**WORK REQUIRED**: Extend the piece on digital roots, picking up right after its final sentence.

**QUOTED PASSAGE**:
--------

In fact, you should never have to add ANY sums bigger than 8+8=16, because 16-9 or 1+6=7. You can simply continue with 7 added to the next digit etc. For example with 567862. 5+6=11, 1+1=2, 2+7=9 (becomes 0), 8+6=14, 1+4=5, 5+2=7. Or maybe it's easier with, 5+6+7=18 (becomes 0), 8+6+2=16, 1+6=7. You decide!
Finally, after first learning about digital roots, I wondered how useful they'd be for solving problems. Then I came across a question on an ACER scholarship test, which read: 'In Russia a calendar was introduced in 1923 in which all years had 365 days, except those which, when divided by 9, had either 2 or 6 as a remainder. These were given an extra day (leap years). Which of the following was a leap year in Russia? A. 1929 B. 1934 C. 1936 D. 1937.' Well, I could almost see the answer 'pop out' at me! D. By-the-way, as far as I'm aware, this question is not entirely factual. The Russians did devise a system, like this, however to work out which century years (1900, 2000, 2100 etc.) would be a leap year which was more accurate than the Gregorian calendar we use today! e.g. the Russian leap years would be in 2000, 2400, 2900, 3300, 3800 ... By-the-way, if you'd like more information about ACER or ITSA scholarship tests - click here.

--------

**STORED DATA**:
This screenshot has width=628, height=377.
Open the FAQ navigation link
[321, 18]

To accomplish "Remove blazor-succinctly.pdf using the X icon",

--------

**FINAL RESULT**:
(c) Divisibility by three and remainders... I'm sure that anyone can recognise that 3 divides into 9 exactly. So, if we divide the digital root by 3 we will get the remainder. If that remainder is zero then the number is divisible by 3, otherwise we will get 1 or 2. Let's try the number 1416. 1+4+1+6=12. 1+2=3. 3/3=1 with no remainder! Again, there's a simplier way of working this out. Obtaining what I call the 3's digital root. In this case you cross out any digit that is 3, 6 or 9. And any combination of digits that sum to 3, 6, 9, 12 etc. Let's try the number 3485452612. Cross off 3, 6. Also 4+8, 5+4, 1+2. You are left with 5+2. 7/3 = 2 with 1 remainder. Simple. Or, if you prefer, cross off 3, 6 or 9. Replace both 4 and 7 with 1's and replace both 5 and 8 with 2's (the remainders if divided by 3). Then cross off any pairs of 1 and 2, then simply add up any 1's or 2's remaining - divide that by 3 and bingo!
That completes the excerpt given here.